[Collection entries]
※ ※ ※
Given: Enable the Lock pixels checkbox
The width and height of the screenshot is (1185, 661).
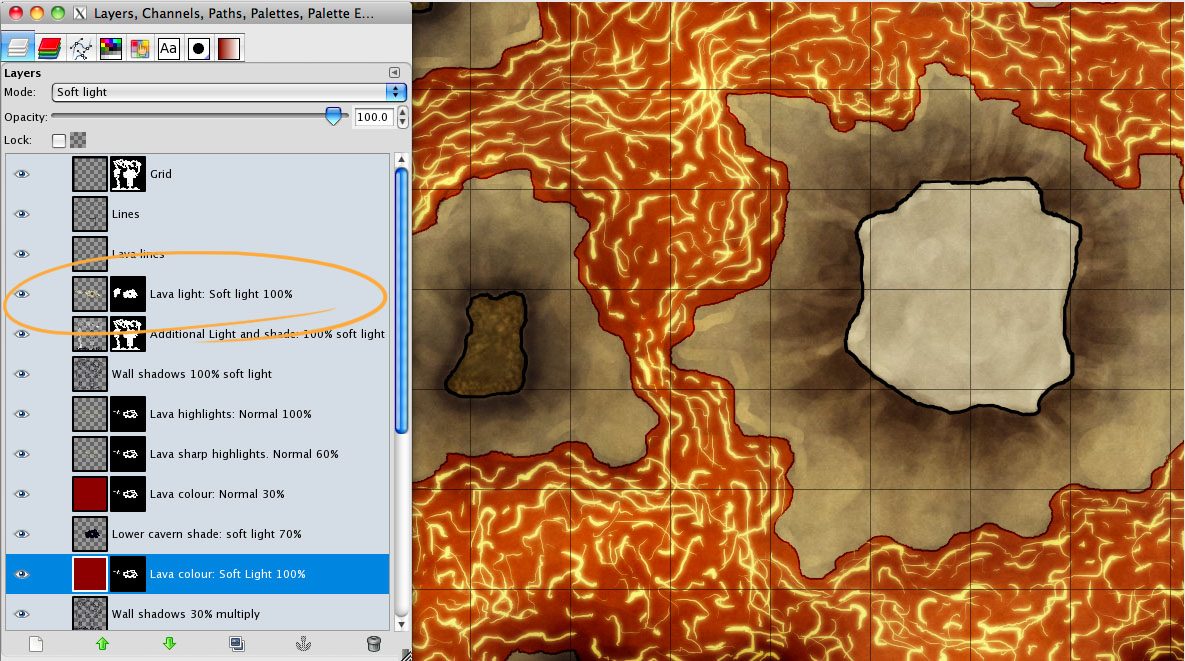Looking at the screenshot, I should tap(58, 140).
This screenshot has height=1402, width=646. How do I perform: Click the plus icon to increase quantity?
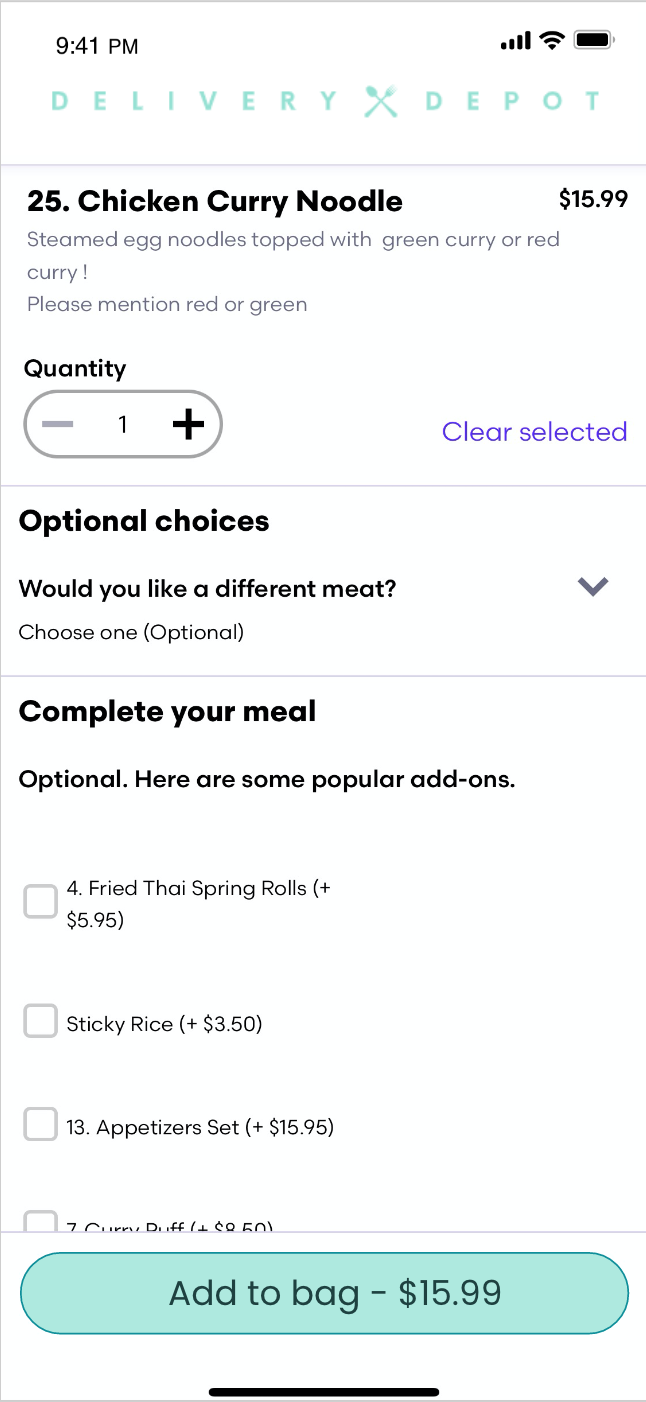point(188,425)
※ ※ ※
Begin at the line containing "This screenshot has" and copy every line through the end of the data above exactly, omitting the pictures.

TASK SOLUTION.
This screenshot has height=1402, width=646. How do I perform: Click the plus icon to increase quantity?
point(188,425)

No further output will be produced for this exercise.